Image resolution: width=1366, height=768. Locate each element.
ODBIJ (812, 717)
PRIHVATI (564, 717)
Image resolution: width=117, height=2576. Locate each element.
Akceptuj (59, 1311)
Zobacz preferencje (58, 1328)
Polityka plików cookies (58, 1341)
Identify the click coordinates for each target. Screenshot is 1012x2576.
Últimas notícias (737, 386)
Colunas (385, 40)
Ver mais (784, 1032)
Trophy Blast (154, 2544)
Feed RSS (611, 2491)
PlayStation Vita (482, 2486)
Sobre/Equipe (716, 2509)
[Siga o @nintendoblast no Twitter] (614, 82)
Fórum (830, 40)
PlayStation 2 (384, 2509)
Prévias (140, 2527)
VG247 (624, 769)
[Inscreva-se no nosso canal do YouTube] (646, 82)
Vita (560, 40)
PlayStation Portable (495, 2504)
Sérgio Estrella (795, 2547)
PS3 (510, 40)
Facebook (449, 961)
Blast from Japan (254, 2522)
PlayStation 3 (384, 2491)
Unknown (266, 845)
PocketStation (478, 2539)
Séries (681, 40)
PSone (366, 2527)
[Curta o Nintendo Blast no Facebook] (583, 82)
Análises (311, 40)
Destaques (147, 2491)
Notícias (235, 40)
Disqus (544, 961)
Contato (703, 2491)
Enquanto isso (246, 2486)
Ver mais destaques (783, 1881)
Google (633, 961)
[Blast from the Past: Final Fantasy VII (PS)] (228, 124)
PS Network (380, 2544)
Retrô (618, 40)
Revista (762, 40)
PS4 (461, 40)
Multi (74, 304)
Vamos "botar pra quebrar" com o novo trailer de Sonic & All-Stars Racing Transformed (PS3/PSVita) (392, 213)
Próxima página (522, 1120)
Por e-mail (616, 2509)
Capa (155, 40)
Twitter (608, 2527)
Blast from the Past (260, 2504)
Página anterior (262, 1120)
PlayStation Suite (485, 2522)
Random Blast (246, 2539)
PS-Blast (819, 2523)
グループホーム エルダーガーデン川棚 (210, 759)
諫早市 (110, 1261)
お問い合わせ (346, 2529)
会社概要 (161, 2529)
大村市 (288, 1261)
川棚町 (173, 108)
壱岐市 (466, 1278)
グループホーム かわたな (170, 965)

______________________________

• [PROBLEM] Go through the listing above and write out exactly the lines starting with the one holding "Twitter (608, 2527)" and running through the one holding "壱岐市 (466, 1278)", ends included, and no others.

• [RESPONSE AREA]
Twitter (608, 2527)
Blast from the Past (260, 2504)
Página anterior (262, 1120)
PlayStation Suite (485, 2522)
Random Blast (246, 2539)
PS-Blast (819, 2523)
グループホーム エルダーガーデン川棚 (210, 759)
諫早市 (110, 1261)
お問い合わせ (346, 2529)
会社概要 (161, 2529)
大村市 (288, 1261)
川棚町 (173, 108)
壱岐市 (466, 1278)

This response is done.